On a sunny afternoon at a 25-acre family farm near Paris, Texas, Matt O'Hayer is crouching in the mud to play with the hens. As he pets one, dozens swarm around him, clucking and cooing. He coos right back. "Hey, girl," he whispers. "Good girl." O'Hayer, the 62-year-old founder of Vital Farms, is checking in on one of the independent farms in his network of 120 that produce eggs to Vital's exacting specifications.
Moving inside the farm's chicken barn, O'Hayer meets thousands more hens, each of which lays an egg every 28 hours inside her own private nesting box. A conveyor belt runs underneath the boxes to catch the eggs, and as O'Hayer points out proudly, there's a dark curtain in front of each box: "Girls like their privacy," he says. At Vital Farms both the chickens and their farmers are treated differently. "People say chickens don't eat grass," laughs O'Hayer, clad in red flannel and jeans. "I've heard that for years. Whole Foods used to tell me that. They love it."
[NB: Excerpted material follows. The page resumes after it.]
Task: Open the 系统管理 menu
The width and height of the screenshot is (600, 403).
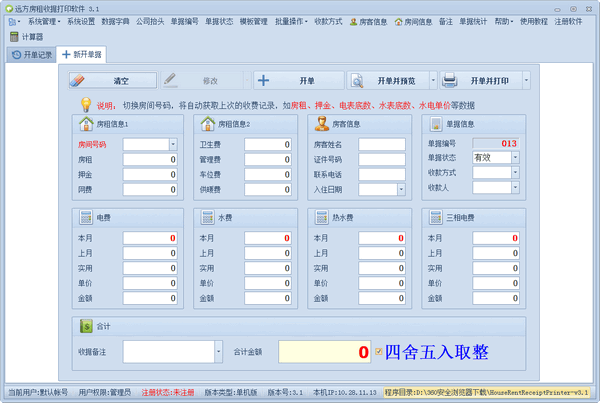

Early on, O'Hayer lured farmers by telling them they would earn as much as 35% more than conventional egg farmers while raising about 75% fewer hens. "We're not going to nickel-and-dime them," O'Hayer says. "We want to build a relationship." Today he routinely turns down farmers who want to join his network, many because they live outside a swath of land that stretches from northern Texas to Missouri and east to Georgia where livestock can be raised in grass year-round.